Personal Access Tokens
Github provies the ability to generate Personal Access Tokens (PAT) to use in place of your password for applications which require http authentication. Using a PAT allows you to access the features of your account and are easily replacable if access to the environment is lost. These PATs come in two varieties, Fine-Grained, and Classic. Using a PAT is as simple as pasting it into the passowrd prompt in your Git Client.
Fine-Grained PAT
As the name suggests, creating a fine-grained token is a highly configurable, detailed process. They provide the highest level of granular permissions, allowing a user to refine a token down to certain behaviors on specific repositories. These are excellent when using shared or untrusted environments like a shared workstation or server, but involve additional overhead as you must define access to specific repositories, behaviors, and a required expiration date.
Classic PAT
Creating a Classic PAT is useful when setting up a dedicated workstation as one token will work for all repositories. This is also useful for setting up a Git Client which offers rich feature integration as the Classic PAT is more permissive, granting access to all organization repositories accessible by your account in addition to your personal repositories.
Securing your tokens
Similar to passwords, tokens must be kept in a secure manner. There are several ways to do this, but we will focus on officially supported GitHub CLI and the Git Credential Manager.
GitHub CLI
GitHub CLI is a fully-feature command line interface to the Cornell GitHub environment. It is not the same as the standard Git binary in wide use. It allows you to manage your repositories, pull requests, releasts, and more. This guide will focus on the authentication functionality, which is automatically used by the standard Git command as well as the GitHub CLI
After installing GitHub CLI, from a terminal on your operating system type: gh auth login --hostname github.coecis.cornell.edu.
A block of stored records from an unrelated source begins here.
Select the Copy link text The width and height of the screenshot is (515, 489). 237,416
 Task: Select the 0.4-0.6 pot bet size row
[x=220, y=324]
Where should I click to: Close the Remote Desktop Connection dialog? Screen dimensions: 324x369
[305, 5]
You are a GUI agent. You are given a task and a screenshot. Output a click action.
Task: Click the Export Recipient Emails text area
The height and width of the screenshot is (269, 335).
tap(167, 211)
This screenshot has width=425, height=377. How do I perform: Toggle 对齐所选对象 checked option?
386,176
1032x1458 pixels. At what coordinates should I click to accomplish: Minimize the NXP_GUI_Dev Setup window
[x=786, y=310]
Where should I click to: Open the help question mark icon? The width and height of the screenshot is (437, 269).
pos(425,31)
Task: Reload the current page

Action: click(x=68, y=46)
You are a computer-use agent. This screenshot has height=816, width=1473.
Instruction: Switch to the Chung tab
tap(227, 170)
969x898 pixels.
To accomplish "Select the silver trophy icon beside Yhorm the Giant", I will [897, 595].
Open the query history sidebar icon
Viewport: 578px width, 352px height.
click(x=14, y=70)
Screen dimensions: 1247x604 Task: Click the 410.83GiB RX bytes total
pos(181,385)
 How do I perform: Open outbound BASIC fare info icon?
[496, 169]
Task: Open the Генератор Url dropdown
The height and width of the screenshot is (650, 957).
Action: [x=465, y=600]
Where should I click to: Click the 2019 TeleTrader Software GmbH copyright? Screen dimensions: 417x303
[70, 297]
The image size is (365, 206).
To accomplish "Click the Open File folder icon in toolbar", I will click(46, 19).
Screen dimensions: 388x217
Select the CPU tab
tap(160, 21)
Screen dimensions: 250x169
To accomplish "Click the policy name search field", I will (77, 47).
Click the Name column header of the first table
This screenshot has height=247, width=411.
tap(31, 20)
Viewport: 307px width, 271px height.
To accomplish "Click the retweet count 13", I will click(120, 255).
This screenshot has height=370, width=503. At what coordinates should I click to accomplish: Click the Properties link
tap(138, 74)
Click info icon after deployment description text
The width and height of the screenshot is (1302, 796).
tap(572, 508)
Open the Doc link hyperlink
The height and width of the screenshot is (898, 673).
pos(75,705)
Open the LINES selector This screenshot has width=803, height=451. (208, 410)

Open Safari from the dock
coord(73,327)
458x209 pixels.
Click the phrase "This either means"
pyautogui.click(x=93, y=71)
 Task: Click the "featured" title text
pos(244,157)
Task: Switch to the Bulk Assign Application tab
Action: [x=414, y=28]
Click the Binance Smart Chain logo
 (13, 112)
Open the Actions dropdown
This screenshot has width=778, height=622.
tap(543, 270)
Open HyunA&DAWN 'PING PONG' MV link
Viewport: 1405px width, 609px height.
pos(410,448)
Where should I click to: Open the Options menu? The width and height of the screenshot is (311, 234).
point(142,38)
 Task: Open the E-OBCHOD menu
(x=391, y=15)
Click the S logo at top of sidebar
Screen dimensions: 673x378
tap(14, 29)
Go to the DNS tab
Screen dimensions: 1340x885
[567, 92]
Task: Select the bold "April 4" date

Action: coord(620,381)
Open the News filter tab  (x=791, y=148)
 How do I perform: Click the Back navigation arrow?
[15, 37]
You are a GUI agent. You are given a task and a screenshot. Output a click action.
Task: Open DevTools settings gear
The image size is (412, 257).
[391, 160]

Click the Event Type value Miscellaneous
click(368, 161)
This will prompt you for your token, which you can paste into the terminal. This will work for both fine-grained and classic tokens. Once authenticated, you can continue to use the GitHub CLI or use the plain Git client with the permissions assigned to that token.
Git Credential Manager
Installing Git Credential Manager will add a new module to the git command. To login, use a terminal to run the following: git credential-manager github login --url https://github.coecis.cornell.edu. This will open a UI dialog allowing you to authenticate via a browser (using Cornell SSO), or via a token. After you use this tool, the Git command line tool will automatically operate with the permissions of your user (if you login with the browser), or your token (if you chose that option).
SSH Authentication
The oldest method of authenticating to a git provider, SSH Key Authentication makes use of the Secure Shell (SSH) protocol for communications. This usually requires a deeper understanding of SSH Clients and Key Management, but is an effective and secure way of establishing credentials via public-private key cryptography.
To get started, you will need to generate a new SSH key and add the key to your ssh-agent. Once you’ve got your key in place, you will need to add the ssh key to your Cornell GitHub Enterprise account. After which, you’ll need to test your SSH connection. If you run into any problems, please consult the GitHub documentation for troubleshoooting SSH issues. If you find you are still unable to access Cornell GitHub Enterprise, please submit a ticket to the ITSG Help Desk.
Once this is operational, Git will automatically be authenticated only for repositories cloned via the SSH method.
Checking Existing Repository Authentication
You can check how your repository was cloned by showing the remote URL using the following command: git remote -v. Compare the results with these remote URL patters. If you have repositories which were cloned using the HTTPS method and you are using SSH, you can easily switch the remote to SSH. Alternatively, if your repository is using SSH and you’re switching to HTTPS, simply switch the remote to HTTPS.